M. A… B… soutient qu’en cas de retour dans son pays d’origine, il sera exposé à un risque de subir des traitements inhumains et dégradants en raison d’un isolement familial et de violences généralisées dans la capitale, ainsi qu’au regard de l’interpellation et la détention de son frère à son retour en Centre-Afrique, ce qui l’aurait conduit à demander le réexamen de sa demande d’asile. Toutefois, il ne produit aucun justificatif à l’appui de ses allégations, alors, au demeurant, que sa demande d’asile a été rejetée successivement par l’Office français de protection des réfugiés et apatrides et par la Cour nationale du droit d’asile. Dans ces conditions, l’intéressé n’est pas fondé à soutenir que la décision portant fixation du pays de destination méconnaît les stipulations de l’article 3 de la convention européenne de sauvegarde des droits de l’homme et des libertés fondamentales, ni les dispositions de l’article L. 721-4 du code de l’entrée et du séjour des étrangers et du droit d’asile, ni le paragraphe 2 de l’article 19 de la charte des droits fondamentaux de l’Union européenne.
7.
Il résulte de tout ce qui précède que la requête de M. A… B… doit être rejetée, en toutes ses conclusions.
D É C I D E :
Article 1er :
La requête de M. A… B… est rejetée.
Article 2 :
Le présent jugement sera notifié à M. C… A… B… et au préfet de Maine-et-Loire.

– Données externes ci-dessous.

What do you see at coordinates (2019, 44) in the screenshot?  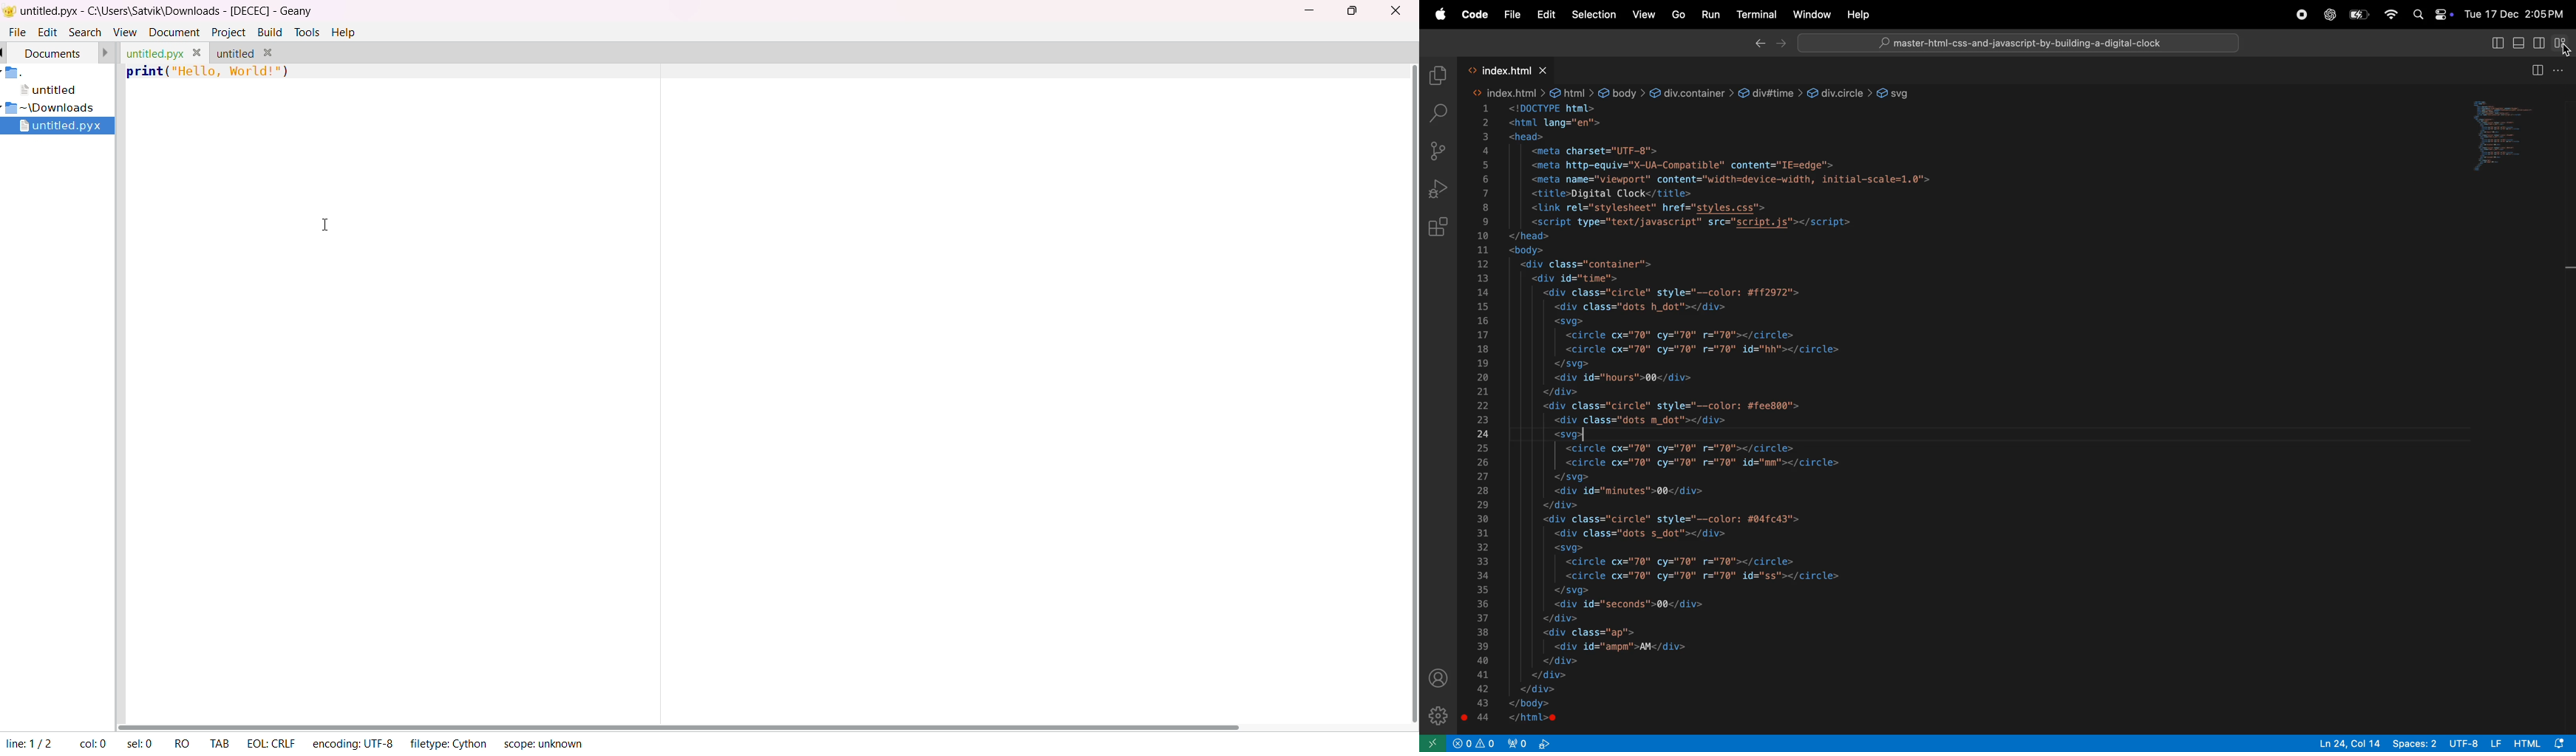 I see `' master-html-css-and-javascript-by-building-a-digital-clock` at bounding box center [2019, 44].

Une copie sera adressée à Me Seguin.
Délibéré après l’audience du 22 janvier 2026, à laquelle siégeaient :
Mme Béria-Guillaumie, présidente,
Mme Gibson-Théry, première conseillère,
Mme Baufumé, première conseillère.
Rendu public par mise à disposition au greffe le 12 février 2026.
La présidente-rapporteure,
M. Béria-GuillaumieL’assesseure la plus ancienne
dans l’ordre du tableau,
S. Gibson-Théry
Le greffier,
P. Vosseler
La République mande et ordonne au préfet de Maine-et-Loire en ce qui le concerne ou à tous commissaires de justice à ce requis en ce qui concerne les voies de droit commun contre les parties privées, de pourvoir à l’exécution de la présente décision.